During setup, the installer asks if you want to install Bonjour, Apple’s networking protocol for creating easy connections among local area network devices such as printers. Up to now, the only primary way for Windows users to connect to Bonjour was by installing iTunes. [UPDATE 6/13/07: Bonjour for Windows is also available by itself. Thanks, Michael Maggard]
At the Worldwide Developers’ Conference Monday, Apple CEO Steve Jobs touted the increased speed of the new Safari – up to 2 times faster than Internet Explorer and 1.6 times faster than Firefox, he claimed. Initial tests weren’t promising. After installation, the browser took a full 20 seconds to load the Apple start page (its default homepage). A first visit to Google Mail took about 40 seconds, and Google Calendar loaded in 1 minute 9 seconds. Visiting www.microsoft.com actually caused Safari to crash.
Later visits to these sites were much improved, even when I first cleared Safari’s cache. Google Mail and Google Calendar both launched in 15-20 seconds on subsequent attempts, while the Apple start page took an average of 11 seconds to load, and the Microsoft site never again crashed Safari.
Safari’s tabbed browsing is convenient, but will be old hat for users of Firefox and IE 7. Also, it’s inconsistent. While you can direct Safari to open URLs from other applications (such as e-mail programs) in a new tab instead of a new window, it doesn’t capture all “new window” requests. URLs within web pages that call for new browser windows continue to open in separate browser windows – instead of new tabs, as they do in Firefox.
Safari 3 sports a unique RSS browsing view that might prove useful on some sites. When you’re viewing a site whose HTML includes a link to its corresponding RSS feed, a blue “RSS” icon appears in Safari’s address bar. Clicking on this icon opens up Safari’s view of the RSS page, which lets you sort feed items by title, date, and other criteria, as well as search through them. A nifty slider lets you see more or less of each item’s body text, so you can scan headlines only, full articles, or something in between, depending on your preference. It’s a nice feature, and if it were developed into a full-fledged newsreader capability, it would be very welcome. However, browsing a single RSS feed at a time is as far as Safari goes – and it doesn’t offer the live bookmarking or feed-subscription capabilities that Firefox has. [CORRECTION 6/13/07: You can view multiple RSS feeds in one window by going to Bookmarks > Bookmark Bar > View All RSS Articles.]

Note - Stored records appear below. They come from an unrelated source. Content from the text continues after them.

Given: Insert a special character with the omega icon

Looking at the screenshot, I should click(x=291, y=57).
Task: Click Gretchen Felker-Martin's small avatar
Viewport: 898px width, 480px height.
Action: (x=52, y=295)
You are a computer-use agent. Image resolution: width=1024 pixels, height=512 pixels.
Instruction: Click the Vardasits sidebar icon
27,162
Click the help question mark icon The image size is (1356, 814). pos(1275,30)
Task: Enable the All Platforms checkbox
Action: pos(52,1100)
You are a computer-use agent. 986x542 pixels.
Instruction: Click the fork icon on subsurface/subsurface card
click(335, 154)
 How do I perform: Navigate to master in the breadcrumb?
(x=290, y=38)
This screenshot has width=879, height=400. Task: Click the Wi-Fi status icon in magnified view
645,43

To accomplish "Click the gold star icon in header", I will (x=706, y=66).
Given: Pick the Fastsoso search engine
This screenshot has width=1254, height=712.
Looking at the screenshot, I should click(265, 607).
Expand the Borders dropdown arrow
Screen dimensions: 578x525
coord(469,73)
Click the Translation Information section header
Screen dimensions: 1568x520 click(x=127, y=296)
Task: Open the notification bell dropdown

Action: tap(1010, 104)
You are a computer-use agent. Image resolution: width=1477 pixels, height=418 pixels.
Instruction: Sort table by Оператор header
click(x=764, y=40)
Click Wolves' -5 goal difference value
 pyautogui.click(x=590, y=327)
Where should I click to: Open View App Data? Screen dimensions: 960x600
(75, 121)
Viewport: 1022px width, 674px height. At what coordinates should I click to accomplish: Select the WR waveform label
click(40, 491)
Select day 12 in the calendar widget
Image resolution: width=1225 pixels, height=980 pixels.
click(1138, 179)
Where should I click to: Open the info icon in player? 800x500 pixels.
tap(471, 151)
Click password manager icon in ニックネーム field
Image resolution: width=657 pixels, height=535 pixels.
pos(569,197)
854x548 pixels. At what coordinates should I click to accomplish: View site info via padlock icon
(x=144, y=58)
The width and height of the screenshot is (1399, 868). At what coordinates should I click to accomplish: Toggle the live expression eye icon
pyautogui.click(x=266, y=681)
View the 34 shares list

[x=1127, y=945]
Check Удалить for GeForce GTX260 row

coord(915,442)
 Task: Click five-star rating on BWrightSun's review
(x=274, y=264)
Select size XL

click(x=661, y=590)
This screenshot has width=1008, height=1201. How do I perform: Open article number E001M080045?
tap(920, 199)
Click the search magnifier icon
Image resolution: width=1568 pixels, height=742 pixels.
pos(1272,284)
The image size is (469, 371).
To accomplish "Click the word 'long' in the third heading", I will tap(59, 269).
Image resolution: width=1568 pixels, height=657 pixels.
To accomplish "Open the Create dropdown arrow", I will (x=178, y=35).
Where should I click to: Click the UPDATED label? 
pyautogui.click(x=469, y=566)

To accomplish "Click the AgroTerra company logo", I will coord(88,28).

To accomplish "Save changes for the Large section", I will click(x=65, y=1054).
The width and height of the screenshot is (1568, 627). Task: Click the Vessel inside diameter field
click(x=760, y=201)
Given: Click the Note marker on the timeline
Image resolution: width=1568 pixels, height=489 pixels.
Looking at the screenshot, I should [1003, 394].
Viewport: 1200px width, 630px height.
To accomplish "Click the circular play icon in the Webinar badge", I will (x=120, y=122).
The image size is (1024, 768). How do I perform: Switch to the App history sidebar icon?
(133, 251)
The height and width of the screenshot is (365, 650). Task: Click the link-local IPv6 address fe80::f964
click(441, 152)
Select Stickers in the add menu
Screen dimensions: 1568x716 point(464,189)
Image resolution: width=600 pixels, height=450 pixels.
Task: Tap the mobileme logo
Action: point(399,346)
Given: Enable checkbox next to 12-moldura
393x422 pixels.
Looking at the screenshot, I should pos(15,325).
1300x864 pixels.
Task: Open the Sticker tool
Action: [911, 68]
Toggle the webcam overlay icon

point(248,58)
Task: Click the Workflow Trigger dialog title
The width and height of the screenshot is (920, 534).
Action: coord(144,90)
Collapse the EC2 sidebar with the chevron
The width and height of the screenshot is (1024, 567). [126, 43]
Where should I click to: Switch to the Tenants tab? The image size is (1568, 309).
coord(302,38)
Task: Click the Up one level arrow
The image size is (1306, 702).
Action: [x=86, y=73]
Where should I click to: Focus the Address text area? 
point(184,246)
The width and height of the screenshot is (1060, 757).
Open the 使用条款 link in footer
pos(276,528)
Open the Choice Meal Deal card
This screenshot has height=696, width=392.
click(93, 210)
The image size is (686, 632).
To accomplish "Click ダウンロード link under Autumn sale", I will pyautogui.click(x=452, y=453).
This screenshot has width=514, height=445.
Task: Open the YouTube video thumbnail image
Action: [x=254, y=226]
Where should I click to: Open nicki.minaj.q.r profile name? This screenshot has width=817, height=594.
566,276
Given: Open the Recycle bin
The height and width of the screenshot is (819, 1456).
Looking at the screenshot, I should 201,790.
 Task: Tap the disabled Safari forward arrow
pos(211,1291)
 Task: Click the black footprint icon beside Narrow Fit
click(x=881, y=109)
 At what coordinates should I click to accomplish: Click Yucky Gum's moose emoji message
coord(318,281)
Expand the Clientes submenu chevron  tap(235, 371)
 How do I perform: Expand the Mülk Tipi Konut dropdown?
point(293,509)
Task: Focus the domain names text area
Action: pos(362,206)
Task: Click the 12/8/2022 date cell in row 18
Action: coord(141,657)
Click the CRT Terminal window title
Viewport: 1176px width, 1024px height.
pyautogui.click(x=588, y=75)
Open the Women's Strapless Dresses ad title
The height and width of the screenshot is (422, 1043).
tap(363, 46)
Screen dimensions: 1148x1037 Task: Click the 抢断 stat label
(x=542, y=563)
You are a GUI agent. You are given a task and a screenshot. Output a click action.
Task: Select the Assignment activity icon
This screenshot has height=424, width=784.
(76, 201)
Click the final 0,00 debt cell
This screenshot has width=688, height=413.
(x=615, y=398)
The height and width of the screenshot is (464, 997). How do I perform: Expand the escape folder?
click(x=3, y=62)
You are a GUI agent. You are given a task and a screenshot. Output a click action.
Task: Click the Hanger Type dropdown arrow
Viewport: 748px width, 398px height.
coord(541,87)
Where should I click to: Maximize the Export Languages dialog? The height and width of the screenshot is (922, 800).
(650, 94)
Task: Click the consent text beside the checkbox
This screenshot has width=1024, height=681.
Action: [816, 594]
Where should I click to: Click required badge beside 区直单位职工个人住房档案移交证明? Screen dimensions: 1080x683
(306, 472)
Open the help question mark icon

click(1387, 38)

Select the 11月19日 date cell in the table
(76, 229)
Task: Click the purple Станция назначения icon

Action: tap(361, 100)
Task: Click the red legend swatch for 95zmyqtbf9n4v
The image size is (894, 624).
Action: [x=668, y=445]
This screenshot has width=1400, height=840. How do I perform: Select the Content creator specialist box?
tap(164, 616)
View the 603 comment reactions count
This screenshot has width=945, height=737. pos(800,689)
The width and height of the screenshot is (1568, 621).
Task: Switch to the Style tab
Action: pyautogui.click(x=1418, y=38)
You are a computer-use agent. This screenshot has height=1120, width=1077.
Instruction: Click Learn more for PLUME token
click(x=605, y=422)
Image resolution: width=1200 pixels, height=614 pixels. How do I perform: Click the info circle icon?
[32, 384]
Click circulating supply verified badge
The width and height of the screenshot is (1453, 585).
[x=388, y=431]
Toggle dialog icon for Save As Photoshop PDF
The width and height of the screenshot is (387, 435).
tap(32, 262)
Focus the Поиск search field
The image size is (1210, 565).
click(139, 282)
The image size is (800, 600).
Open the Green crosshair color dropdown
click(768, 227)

Other aspects of using Safari will be a mixed bag for Windows users. Safari’s URL completion auto-suggests common websites as you type, but doesn’t utilize the now nearly-universal Ctrl-Enter convention, where you can type a domain name and then hit Ctrl-Enter to have the browser add the “http://www” and “.com” parts. Its “SnapBack” feature is handy for going back to a page of search results or a site’s home page, but there’s no drop-down listing showing all of your recently visited pages when you hover over or click and hold on the back and forward buttons. [CORRECTION 6/13/07: If you click and hold on the buttons for about a second, you get a drop-down history list.]
And perhaps most puzzling, Safari 3 comes without Flash support built-in – and when you visit a Flash-enabled site, such as YouTube, there’s no automatic prompting to download the Flash player. Instead, the most you’ll see is a cryptic-looking Lego-like icon where the Flash object would be. You (or the site you’re visiting) have to recognize that you need the Flash player, after which you must visit Adobe’s website to download and install it. These are far more steps than most users will take, especially without prompting. Once installed, however, the Flash player works just fine within Safari.
Overall, it’s hard to find a compelling reason to like or to dislike the beta version of Safari 3. And without a compelling reason to switch, most Firefox and IE users won’t.